Ohia Lehua Species Found on
Metrosideros polymorpha Hawaii, Maui, Oahu, Kauai, Molokai, Lanai
Metrosideros tremuloides Oahu – Koolau Mtns – Nuuanu, Manoa, Waahila
Metrosideros rugosa Oahu – Koolau Mtns – Kalihi, Palolo
Metrosideros macropus Oahu – Koolau Mtns – Aiea, Poamoho
Metrosideros waialeale Kauai – Mount Waialeale, Kanaele Bog
“Polymorpha” means “many forms” after the myriad of forms the plant can take. Ohia lehua can be tall straight trees in dry forests, stunted shrubs in montane bogs, or giant “walking lehua” in rainforests. Polymorpha is endemic to the Hawaiian Islands and has adapted itself to almost every ecological zone from sea level to 7,000 feet elevation.
It is believed that ohia lehua evolved from an ancestral polymorpha from New Zealand which found its way to the Hawaiian islands in the distant past. It then adapted and evolved itself to local conditions.
The pom-pom shaped blossom is actually a cluster of flowers that have long stamens and pistils. Red is by far the most common color but lehua come in a broad spectrum of red-orange-yellow hues including crimson, salmon, peach, and lemon. Some flowers have multiple colors. Oral tradition speaks of white lehua and people claim to see it, but science has not validated its existence. White lehua is the “big foot” of Hawaii.
Polymorpha has short petioles (leaf stems) that enable the leaves to form little rosettes. Young leaf rosettes, known as “liko” in Hawaiian are used in leis for their attractive shape and color. Lehua blossoms are also a favorite flower in leis.

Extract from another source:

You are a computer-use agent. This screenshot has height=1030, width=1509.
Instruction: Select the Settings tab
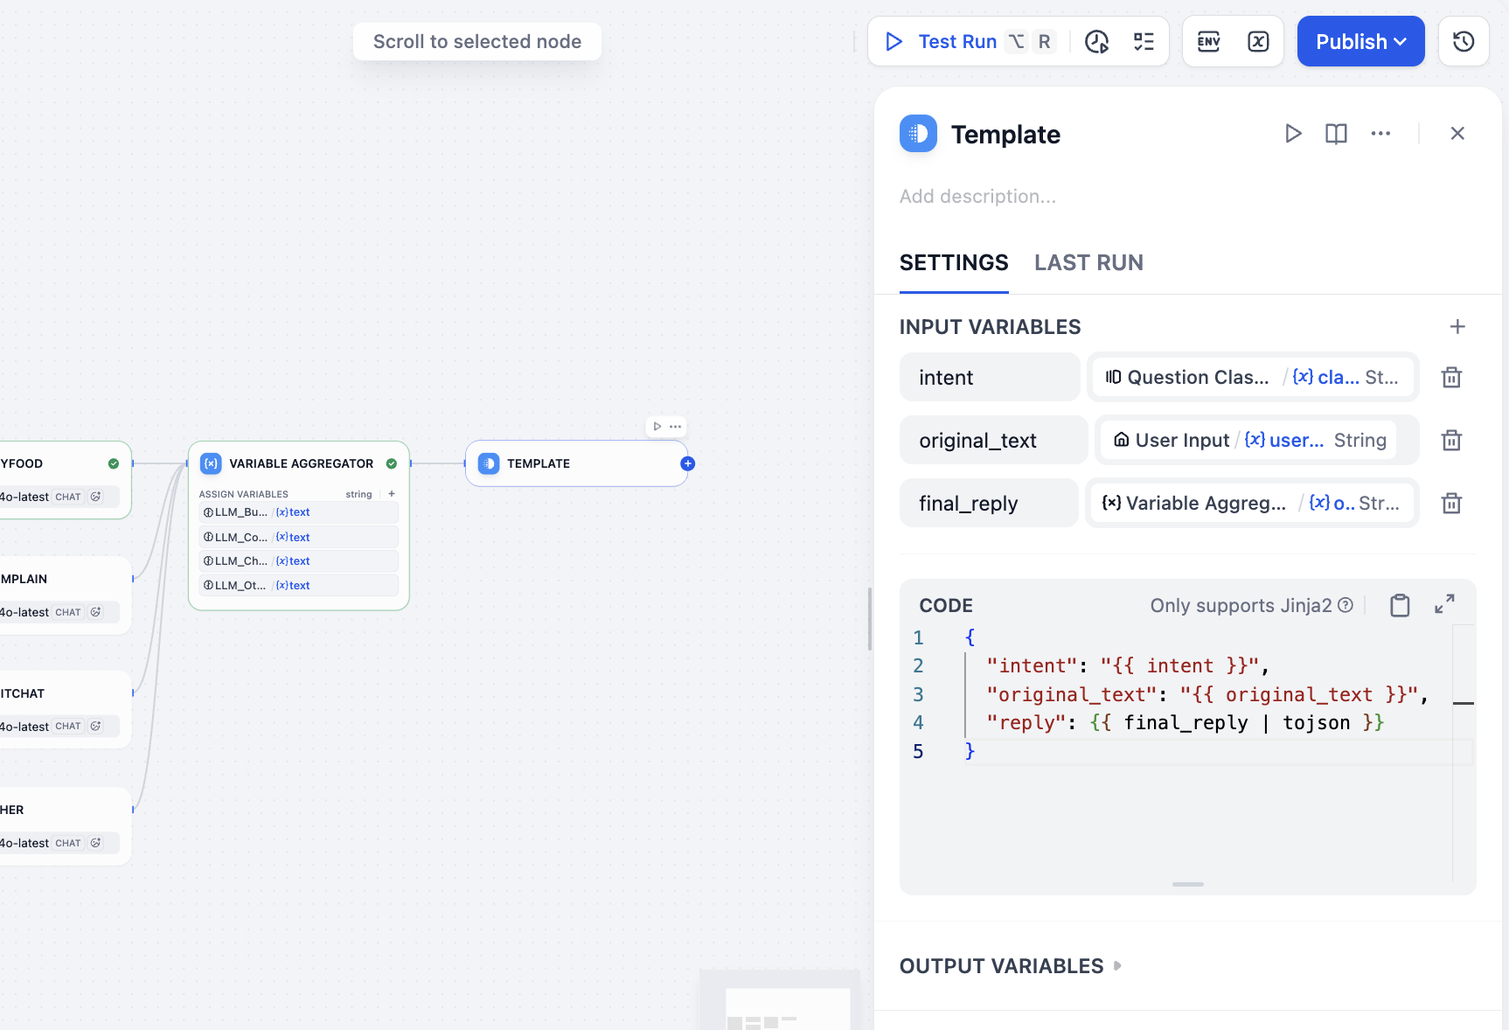tap(954, 263)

Some forms of ohia lehua have evolved far away enough from polymorpha for botanists to declare them a distinct species–they have classified the various forms of ohia lehua into 5 species.
Many thanks to The Nature Conservancy for letting me visit their their Kona Hema Preserve on the Big Island to photograph the photo of polymorpha above.

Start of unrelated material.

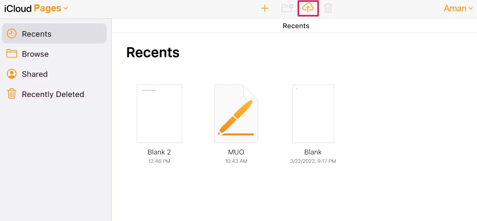Screen dimensions: 477x221
Task: Click the Recents clock icon in sidebar
Action: coord(12,34)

Tremuloides or ahihi has pointed leaves, long red leaf stems (petioles), and its leaves do not form rosettes. Slender branches of ahihi often extend themselves outward and assume a weeping form. The flower buds of ahihi often do not grow in tight clusters together–the buds are spread apart. As a result, the flowers cannot achieve the classic pom-pom shape–the pom-pom has “holes”. Ahihi is endemic to the island of Oahu. This photo was taken from the Awaawaloa Trail that leads to the Koolau Summit from Waahila State Park.
Rugosa or Lehua Papa has round pointed leaves that are deeply furrowed. Lehua papa has short leaf stems (petioles) that form tight rosettes. The entire progression of leaf growth is shown in this photo–from leaf buds (muo) to young leaves (liko) to dark green leaves with prominent furrows. Lehua papa is also known for fine bronze hairs on the backside of its leaves. Lehua Papa is endemic to the island of Oahu. This photo was taken on the Koolau Summit Ridge overlooking Kaau Crater (and Palolo Valley) and Maunawili.
Macropus has long broad pointed leaves that do not form rosettes. It also has curious leafy growths that start out as leaf bud sheaths. In this photo of macropus, you can see the unusual curly leafy growths on the new light green leaves to the right of the yellow lehua. All the macropus flowers I have seen are yellow but I according to the Manual of Flowering Plants of Hawaii, they can be red too. Macropus is endemic to the island of Oahu. This photo was taken at along the Aiea Ridge trail that leads to the Koolau Summit.
Waialeale has long pointed leaves and long petioles (leaf stems) that do not form rosettes. Waialeale is endemic to Kauai. It lives at Mount Waialeale which averages 460 inches of rain a year and on the mountain ridges overlooking Kalaheo. This photo was taken above Kalaheo between the Alexander Reservoir and Kanaele Bog on Kauai.
Many thanks to The Nature Conservancy for taking me to Kanaele Bog and to the National Tropical Botanical Garden for letting me stay at their facilities and confirming that the specimen is waialeale.